* **What you need to do**
Retype the lines below without any changes. Start at the very first line and stop after the line that contains "coord(50,199)".

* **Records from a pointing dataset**

┌──

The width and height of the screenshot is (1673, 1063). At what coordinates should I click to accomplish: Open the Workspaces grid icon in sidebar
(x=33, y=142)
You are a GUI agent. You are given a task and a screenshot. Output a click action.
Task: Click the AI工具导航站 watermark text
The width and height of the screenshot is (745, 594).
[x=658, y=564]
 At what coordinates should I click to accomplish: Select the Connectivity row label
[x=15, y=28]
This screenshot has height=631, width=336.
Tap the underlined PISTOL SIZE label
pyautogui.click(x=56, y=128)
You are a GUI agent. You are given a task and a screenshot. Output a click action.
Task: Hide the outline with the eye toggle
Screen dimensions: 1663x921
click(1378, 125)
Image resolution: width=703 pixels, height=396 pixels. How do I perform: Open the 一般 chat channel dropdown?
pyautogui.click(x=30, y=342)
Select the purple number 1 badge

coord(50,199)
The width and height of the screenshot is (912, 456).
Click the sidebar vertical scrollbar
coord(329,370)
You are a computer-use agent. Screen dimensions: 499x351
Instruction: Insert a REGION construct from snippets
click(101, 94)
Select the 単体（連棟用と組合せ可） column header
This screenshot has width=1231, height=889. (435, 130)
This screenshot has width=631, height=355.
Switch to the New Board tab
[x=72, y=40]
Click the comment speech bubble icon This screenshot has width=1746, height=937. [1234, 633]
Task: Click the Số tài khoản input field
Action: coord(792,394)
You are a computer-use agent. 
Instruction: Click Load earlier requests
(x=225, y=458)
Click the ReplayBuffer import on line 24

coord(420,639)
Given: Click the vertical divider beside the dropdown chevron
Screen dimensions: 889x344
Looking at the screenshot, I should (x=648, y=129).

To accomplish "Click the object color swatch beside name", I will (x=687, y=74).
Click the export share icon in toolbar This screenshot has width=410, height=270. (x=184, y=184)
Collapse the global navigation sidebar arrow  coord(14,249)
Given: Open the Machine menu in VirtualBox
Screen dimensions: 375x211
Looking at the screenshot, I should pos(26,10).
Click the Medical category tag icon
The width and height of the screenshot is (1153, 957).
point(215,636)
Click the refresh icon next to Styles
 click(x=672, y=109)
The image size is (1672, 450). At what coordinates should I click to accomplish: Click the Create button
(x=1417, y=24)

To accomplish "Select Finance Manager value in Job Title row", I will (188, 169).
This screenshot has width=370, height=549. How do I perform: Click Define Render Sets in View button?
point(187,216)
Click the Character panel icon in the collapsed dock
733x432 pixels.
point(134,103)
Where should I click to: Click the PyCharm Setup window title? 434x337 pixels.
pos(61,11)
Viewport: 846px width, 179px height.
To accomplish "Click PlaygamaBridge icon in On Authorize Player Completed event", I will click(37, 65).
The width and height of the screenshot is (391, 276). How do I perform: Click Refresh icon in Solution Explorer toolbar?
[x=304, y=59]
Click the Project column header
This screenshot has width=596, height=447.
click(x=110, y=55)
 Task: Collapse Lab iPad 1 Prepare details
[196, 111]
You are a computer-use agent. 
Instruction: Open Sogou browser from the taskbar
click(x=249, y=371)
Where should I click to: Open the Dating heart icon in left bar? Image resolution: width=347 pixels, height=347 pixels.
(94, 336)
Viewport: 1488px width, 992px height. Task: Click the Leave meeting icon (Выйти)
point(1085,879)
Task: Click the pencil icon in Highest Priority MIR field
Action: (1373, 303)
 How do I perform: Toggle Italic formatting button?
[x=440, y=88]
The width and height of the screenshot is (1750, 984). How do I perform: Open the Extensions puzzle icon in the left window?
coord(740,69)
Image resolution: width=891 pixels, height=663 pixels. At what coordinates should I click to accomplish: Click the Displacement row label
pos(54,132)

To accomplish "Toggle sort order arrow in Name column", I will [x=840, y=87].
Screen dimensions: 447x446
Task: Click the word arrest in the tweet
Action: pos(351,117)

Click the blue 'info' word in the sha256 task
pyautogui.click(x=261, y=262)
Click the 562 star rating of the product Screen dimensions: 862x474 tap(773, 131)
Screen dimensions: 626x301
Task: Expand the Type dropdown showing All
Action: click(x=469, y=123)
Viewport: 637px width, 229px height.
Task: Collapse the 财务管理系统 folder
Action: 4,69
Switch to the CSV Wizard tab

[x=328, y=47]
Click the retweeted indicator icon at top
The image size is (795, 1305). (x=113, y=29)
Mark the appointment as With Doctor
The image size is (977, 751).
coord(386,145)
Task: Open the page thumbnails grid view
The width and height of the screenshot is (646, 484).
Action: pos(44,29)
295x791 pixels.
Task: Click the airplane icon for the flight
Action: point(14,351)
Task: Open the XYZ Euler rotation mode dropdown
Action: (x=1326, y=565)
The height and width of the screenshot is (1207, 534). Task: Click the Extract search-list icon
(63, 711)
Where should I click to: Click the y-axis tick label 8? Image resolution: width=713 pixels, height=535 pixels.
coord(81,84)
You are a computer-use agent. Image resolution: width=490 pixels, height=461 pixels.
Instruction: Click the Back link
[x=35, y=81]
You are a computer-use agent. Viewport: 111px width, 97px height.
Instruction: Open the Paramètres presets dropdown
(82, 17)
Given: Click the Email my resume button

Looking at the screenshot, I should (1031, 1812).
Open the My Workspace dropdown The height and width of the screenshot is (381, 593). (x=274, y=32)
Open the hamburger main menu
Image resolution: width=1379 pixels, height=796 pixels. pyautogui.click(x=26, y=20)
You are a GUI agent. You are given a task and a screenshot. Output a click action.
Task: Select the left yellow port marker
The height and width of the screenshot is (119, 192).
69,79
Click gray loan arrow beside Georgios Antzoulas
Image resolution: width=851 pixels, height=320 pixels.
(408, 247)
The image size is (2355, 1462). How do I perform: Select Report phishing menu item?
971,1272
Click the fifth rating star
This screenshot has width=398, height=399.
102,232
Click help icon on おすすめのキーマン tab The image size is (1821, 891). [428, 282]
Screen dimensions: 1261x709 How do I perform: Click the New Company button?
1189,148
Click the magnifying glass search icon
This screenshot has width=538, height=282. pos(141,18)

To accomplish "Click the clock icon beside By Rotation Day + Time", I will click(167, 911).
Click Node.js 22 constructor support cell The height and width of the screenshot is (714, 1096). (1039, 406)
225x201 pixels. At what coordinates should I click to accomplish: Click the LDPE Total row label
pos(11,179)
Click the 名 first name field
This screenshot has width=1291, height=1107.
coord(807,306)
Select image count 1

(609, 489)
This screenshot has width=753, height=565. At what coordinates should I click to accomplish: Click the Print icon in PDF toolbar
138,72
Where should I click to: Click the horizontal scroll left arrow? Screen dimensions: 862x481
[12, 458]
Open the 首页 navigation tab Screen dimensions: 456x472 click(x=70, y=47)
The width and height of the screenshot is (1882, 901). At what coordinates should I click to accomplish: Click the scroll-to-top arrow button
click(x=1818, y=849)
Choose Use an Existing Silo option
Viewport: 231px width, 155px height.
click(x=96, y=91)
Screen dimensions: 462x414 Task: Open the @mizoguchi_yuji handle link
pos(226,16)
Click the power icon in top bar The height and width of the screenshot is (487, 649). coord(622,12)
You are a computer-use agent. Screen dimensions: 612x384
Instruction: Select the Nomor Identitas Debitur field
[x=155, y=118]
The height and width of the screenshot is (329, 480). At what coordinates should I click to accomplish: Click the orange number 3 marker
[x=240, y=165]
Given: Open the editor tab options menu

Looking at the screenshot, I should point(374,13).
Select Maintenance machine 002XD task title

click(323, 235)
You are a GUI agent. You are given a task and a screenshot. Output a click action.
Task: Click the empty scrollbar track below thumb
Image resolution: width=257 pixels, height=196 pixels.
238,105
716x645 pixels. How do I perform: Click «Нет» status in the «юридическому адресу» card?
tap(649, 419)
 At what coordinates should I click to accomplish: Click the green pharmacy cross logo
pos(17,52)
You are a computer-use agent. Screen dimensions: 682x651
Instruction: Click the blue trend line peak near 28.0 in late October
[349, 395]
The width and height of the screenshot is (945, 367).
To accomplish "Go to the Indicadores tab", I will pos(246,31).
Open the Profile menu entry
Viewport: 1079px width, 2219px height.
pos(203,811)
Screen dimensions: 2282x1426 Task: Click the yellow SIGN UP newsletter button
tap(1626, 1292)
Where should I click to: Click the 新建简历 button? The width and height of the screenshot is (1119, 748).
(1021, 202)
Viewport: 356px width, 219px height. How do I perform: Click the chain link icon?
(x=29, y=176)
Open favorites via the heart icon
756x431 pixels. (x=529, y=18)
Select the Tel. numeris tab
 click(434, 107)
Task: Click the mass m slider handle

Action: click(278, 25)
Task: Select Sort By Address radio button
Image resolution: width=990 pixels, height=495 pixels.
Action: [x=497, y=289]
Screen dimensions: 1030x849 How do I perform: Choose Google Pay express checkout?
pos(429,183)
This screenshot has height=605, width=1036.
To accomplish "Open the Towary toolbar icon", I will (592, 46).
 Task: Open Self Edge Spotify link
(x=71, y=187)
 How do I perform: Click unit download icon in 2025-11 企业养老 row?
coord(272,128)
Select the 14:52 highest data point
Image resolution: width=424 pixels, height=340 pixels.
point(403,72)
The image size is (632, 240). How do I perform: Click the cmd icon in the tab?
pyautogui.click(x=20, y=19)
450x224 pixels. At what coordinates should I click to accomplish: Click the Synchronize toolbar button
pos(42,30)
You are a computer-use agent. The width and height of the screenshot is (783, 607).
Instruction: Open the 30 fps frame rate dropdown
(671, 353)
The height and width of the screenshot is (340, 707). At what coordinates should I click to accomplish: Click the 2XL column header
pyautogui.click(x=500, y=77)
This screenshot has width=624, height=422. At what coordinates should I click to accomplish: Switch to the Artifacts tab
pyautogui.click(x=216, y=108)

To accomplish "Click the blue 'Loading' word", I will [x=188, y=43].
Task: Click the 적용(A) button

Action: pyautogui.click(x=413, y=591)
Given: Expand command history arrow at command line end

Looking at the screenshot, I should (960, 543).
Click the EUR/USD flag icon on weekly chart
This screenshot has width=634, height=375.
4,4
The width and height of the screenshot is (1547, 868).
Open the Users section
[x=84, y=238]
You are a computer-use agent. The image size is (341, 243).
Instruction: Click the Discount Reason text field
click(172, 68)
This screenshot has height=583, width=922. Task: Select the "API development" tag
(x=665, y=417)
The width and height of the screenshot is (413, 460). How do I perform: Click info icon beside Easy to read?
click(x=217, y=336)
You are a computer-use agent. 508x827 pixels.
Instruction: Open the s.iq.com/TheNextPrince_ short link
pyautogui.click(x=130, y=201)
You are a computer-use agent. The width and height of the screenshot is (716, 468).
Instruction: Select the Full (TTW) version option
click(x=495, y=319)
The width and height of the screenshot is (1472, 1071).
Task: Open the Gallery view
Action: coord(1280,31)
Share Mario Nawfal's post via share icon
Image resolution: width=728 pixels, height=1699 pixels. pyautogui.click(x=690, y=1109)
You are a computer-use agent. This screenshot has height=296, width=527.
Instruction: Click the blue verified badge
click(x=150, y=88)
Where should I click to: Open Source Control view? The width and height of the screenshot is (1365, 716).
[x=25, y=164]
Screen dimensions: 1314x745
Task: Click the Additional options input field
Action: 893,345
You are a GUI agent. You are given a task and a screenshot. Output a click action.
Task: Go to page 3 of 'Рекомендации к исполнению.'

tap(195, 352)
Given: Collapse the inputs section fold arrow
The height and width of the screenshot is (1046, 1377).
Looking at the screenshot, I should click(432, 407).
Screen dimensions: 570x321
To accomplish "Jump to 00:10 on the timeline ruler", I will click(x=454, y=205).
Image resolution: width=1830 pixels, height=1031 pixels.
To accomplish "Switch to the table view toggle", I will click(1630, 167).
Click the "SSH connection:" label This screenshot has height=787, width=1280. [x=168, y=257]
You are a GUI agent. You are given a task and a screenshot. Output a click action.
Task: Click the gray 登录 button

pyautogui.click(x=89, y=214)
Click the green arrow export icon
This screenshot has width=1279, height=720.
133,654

└──

* **Exercise result**
The width and height of the screenshot is (1673, 1063). At what coordinates should I click to accomplish: Open the Workspaces grid icon in sidebar
(x=33, y=142)
You are a GUI agent. You are given a task and a screenshot. Output a click action.
Task: Click the AI工具导航站 watermark text
The width and height of the screenshot is (745, 594).
[x=658, y=564]
 At what coordinates should I click to accomplish: Select the Connectivity row label
[x=15, y=28]
This screenshot has height=631, width=336.
Tap the underlined PISTOL SIZE label
pyautogui.click(x=56, y=128)
You are a GUI agent. You are given a task and a screenshot. Output a click action.
Task: Hide the outline with the eye toggle
Screen dimensions: 1663x921
click(1378, 125)
Image resolution: width=703 pixels, height=396 pixels. How do I perform: Open the 一般 chat channel dropdown?
pyautogui.click(x=30, y=342)
Select the purple number 1 badge

coord(50,199)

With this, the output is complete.